Synergistic effects of deleting the tyrosine phosphatases Shp1 and Shp2 on megakaryopoiesis and thrombopoiesis in mice

  • bioRxiv. 2025 Oct 26:2025.10.24.684367. doi: 10.1101/2025.10.24.684367.
Elsa Barré  1 Marc-Damien Lourenco-Rodrigues  1 Lucie Zimmermann  1 Marion Pugliano  1 Cécile Loubière  1 Fabienne Proamer  1 Jean-Yves Rinckel  1 Anita Eckly  1 Zihan Qu  2 Jinmin Miao  3 Zhong-Yin Zhang  2  3  4 Yotis A Senis  1 Alexandra Mazharian  1
Affiliations
  • 1. Institut National de la Santé et de la Recherche Médicale Unité Mixte de Recherche - S 1255, Etablissement Français du Sang Grand Est, Université de Strasbourg, Strasbourg, France.
  • 2. James Tarpo Jr. and Margaret Tarpo Department of Chemistry, Purdue University, West Lafayette, IN 47907, USA.
  • 3. Borch Department of Medicinal Chemistry and Molecular Pharmacology, Purdue University, West Lafayette, IN 47907, USA.
  • 4. Institute for Drug Discovery, Purdue University, West Lafayette, IN 47907, USA.
Abstract

The Src homology 2 (SH2) domain-containing non-transmembrane protein-tyrosine phosphatases 1 and 2 (Shp1 and SHP2) have been implicated in regulating signaling from a variety of receptors and cell types, including the thrombopoietin (Tpo) receptor Mpl in megakaryocytes (MKs) and platelets.
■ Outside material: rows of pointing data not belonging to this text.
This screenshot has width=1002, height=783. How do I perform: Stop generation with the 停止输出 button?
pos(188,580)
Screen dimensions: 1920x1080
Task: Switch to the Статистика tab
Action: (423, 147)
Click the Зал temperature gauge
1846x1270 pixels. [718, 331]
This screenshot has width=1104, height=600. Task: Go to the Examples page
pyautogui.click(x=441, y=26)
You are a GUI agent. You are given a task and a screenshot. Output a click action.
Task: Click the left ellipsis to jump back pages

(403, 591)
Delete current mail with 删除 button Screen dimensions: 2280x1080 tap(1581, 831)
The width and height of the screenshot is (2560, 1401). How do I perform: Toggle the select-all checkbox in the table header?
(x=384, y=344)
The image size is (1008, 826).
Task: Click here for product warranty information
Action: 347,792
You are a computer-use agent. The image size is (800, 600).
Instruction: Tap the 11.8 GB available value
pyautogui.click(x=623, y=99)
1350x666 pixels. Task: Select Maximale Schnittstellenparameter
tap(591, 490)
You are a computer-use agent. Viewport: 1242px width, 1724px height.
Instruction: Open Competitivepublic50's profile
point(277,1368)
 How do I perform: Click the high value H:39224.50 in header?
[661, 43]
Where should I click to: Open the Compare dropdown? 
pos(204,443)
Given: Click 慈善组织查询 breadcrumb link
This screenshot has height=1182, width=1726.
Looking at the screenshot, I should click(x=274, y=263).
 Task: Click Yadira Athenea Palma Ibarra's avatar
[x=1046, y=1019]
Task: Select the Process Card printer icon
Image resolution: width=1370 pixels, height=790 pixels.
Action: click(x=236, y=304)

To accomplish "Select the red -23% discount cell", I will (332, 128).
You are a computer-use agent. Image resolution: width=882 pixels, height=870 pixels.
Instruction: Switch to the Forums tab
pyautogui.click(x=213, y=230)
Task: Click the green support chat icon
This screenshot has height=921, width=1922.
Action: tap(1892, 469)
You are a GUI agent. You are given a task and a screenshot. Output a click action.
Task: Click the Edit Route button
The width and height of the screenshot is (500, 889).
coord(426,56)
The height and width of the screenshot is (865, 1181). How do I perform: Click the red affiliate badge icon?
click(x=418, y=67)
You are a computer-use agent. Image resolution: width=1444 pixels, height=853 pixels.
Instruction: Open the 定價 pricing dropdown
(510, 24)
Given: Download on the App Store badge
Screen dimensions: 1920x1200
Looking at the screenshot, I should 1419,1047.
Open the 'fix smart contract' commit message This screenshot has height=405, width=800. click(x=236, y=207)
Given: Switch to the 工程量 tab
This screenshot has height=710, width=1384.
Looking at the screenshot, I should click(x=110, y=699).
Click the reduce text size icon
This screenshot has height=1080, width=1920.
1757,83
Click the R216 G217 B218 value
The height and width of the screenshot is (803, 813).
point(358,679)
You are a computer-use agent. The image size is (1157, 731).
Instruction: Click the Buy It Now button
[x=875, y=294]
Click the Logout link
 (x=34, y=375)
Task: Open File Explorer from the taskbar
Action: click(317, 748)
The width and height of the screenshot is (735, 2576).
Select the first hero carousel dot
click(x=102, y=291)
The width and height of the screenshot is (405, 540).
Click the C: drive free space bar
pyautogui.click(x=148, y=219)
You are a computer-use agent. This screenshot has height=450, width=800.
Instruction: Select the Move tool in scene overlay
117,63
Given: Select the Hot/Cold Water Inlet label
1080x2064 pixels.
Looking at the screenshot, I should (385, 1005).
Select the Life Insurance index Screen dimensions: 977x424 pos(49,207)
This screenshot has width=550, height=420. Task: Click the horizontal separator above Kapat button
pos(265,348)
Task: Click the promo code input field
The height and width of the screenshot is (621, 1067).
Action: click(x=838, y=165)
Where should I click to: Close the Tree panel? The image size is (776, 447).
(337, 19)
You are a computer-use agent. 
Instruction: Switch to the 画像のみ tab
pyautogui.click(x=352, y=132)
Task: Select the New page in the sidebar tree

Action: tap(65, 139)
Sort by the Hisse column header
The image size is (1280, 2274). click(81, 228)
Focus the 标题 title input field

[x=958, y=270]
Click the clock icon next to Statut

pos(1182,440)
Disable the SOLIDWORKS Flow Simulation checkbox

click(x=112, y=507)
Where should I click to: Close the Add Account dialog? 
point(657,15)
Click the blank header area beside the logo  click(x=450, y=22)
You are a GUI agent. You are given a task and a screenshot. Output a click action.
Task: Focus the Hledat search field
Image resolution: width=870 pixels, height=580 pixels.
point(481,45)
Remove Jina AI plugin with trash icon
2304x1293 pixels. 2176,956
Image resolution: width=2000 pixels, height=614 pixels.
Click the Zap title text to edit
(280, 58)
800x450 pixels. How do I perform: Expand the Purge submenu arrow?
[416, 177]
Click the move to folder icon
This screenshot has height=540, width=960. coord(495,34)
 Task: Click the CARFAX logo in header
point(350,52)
We previously showed that deletion of Shp1 and SHP2 in the MK/platelet lineage in mice using the Pf4-Cre transgene/loxP system impairs megakaryopoiesis and thrombopoiesis. However, we also observed unexpected phenotypes including a motheaten-like phenotype in Shp1-deficient mice and severe myelofibrosis in mice lacking both phosphatases. To determine whether these were lineage-specific effects, we utilized the Gp1ba-Cre transgenic mouse to delete loxP-flanked Shp1 and SHP2 in mice. Bone marrow-derived MKs from these mice expressed approximately 20-25% of Shp1 and SHP2, whereas platelets contain 5-10% of each Phosphatase compared with controls. Minor MK/platelet defects were observed in mice lacking either Shp1 or SHP2 alone, however mice lacking both Shp1 and SHP2 exhibited macrothrombocytopenia, mild bleeding following tail injury, and impaired GPVI-mediated platelet aggregation and Syk phosphorylation, associated with reduction GPVI and Integrin α2 subunit expression. Reduced Shp1 and SHP2 expression resulting in a significant reduction in ploidy, a block in MK maturation and proplatelet-producing MKs. Tpo-mediated Ras/MAPK signaling was reduced in Shp1/2-deficient MKs. Treatment of MKs with structurally distinct SHP2 allosteric inhibitors recapitulated key aspects of the Shp2-deficient phenotype, including aberrant megakaryopoiesis and reduced Mpl signaling. Our study highlights the synergistic functions of Shp1 and SHP2 in the MK/platelet lineage, and identifies SHP2 as a potential therapeutic target in myeloproliferative neoplasms.

Keywords
Mpl signaling; Shp1; Shp2; megakaryopoiesis; thrombopoiesis.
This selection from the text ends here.